André reprit doucement : — Peut-être sa femme et ses enfants l’attendent-ils en ce moment, Julien ; peut-être, si nous l’abandonnons ainsi, le verront-ils rapporter chez eux blessé, sanglant, comme l’était notre père.

En entendant ces paroles, Julien se jeta au cou de son frère : — Tu es meilleur que moi, André, s’écria-t-il ; mais comment faire ?

— Marchons à côté du cheval, nous le tiendrons par la bride. Si le voiturier s’éveille, nous nous sauverons.
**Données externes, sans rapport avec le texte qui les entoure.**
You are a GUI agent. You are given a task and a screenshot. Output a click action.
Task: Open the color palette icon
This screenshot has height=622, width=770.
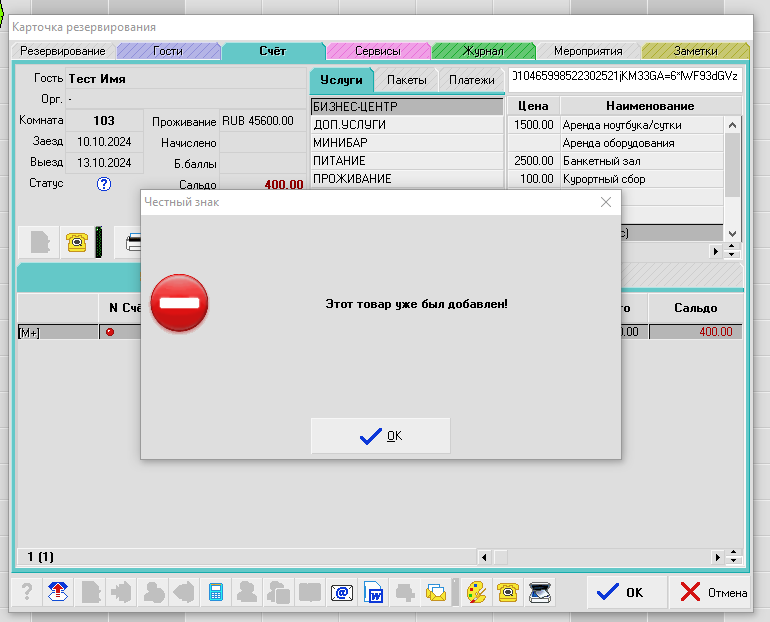pyautogui.click(x=477, y=592)
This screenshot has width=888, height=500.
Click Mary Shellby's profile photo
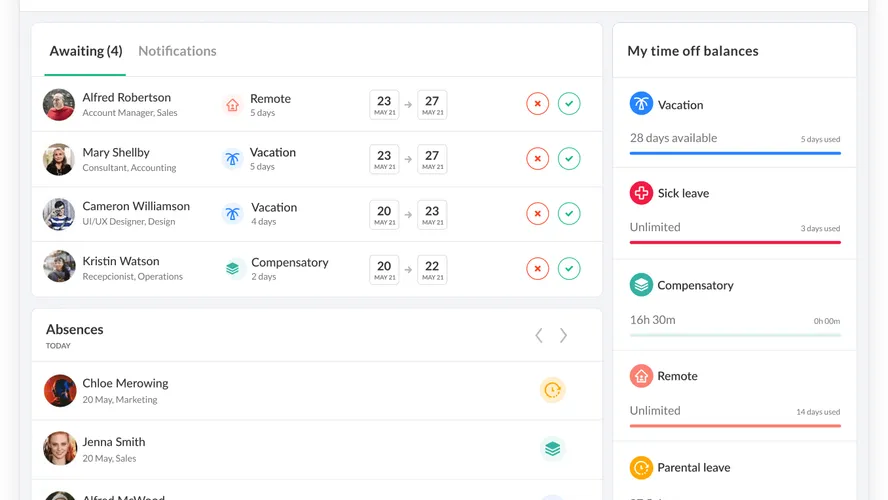click(x=59, y=159)
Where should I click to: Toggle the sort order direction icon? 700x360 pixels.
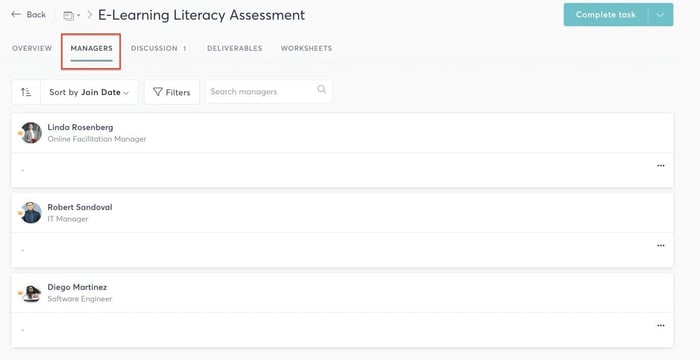(x=26, y=92)
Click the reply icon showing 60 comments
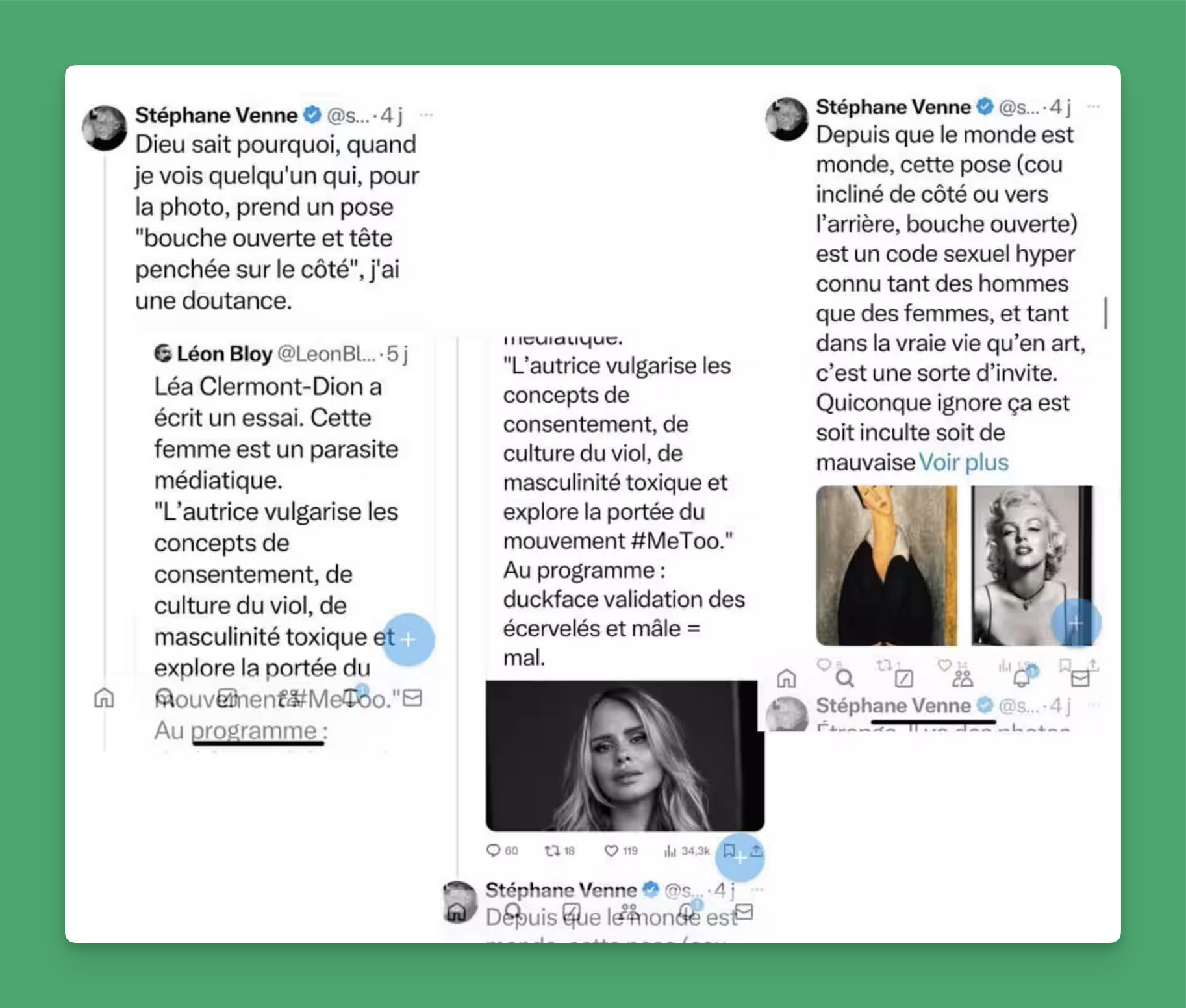 tap(494, 850)
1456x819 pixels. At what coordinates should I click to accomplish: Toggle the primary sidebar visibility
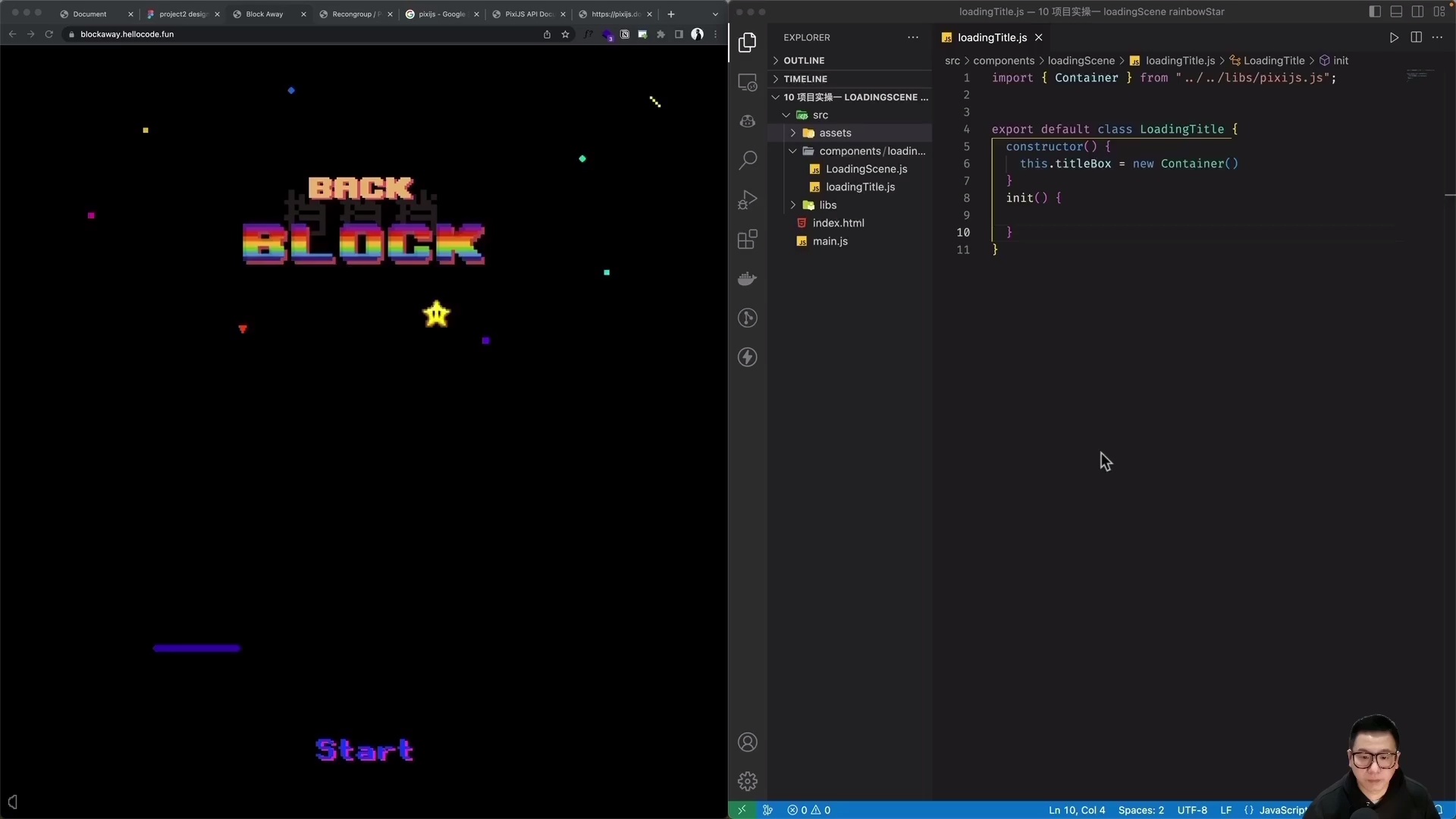pyautogui.click(x=1375, y=11)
— Et s’il ne s’éveille point ?

— Nous verrons alors ce qu’il y a de mieux à faire. En tout cas, nous avons commis une étourderie ce matin en nous liant avec lui si rapidement ; ne faisons pas ce soir une mauvaise action en l’abandonnant sur la grande route. Un honnête homme ne laisse point sans secours un autre homme en danger, quel qu’il soit. Nous sommes tous frères.



XXXII. — Une rencontre sur la route. — Les gendarmes. — Loi Grammont, protectrice des animaux.


Quand on n’a rien à se reprocher, on n’a point sujet d’avoir peur.


Les deux enfants hâtèrent le pas et rejoignirent le cheval ; ils marchèrent auprès de lui, le dirigeant et l’empêchant de heurter la voiture aux tas de pierres.

Ils allèrent ainsi longtemps, et l’ivrogne ne s’éveillait point. Julien était exténué de fatigue, car le pas du cheval était difficile à suivre pour ses petites jambes, mais il avait repris son courage habituel. — Ce que nous faisons est bien, pensait-il, il faut donc marcher bravement.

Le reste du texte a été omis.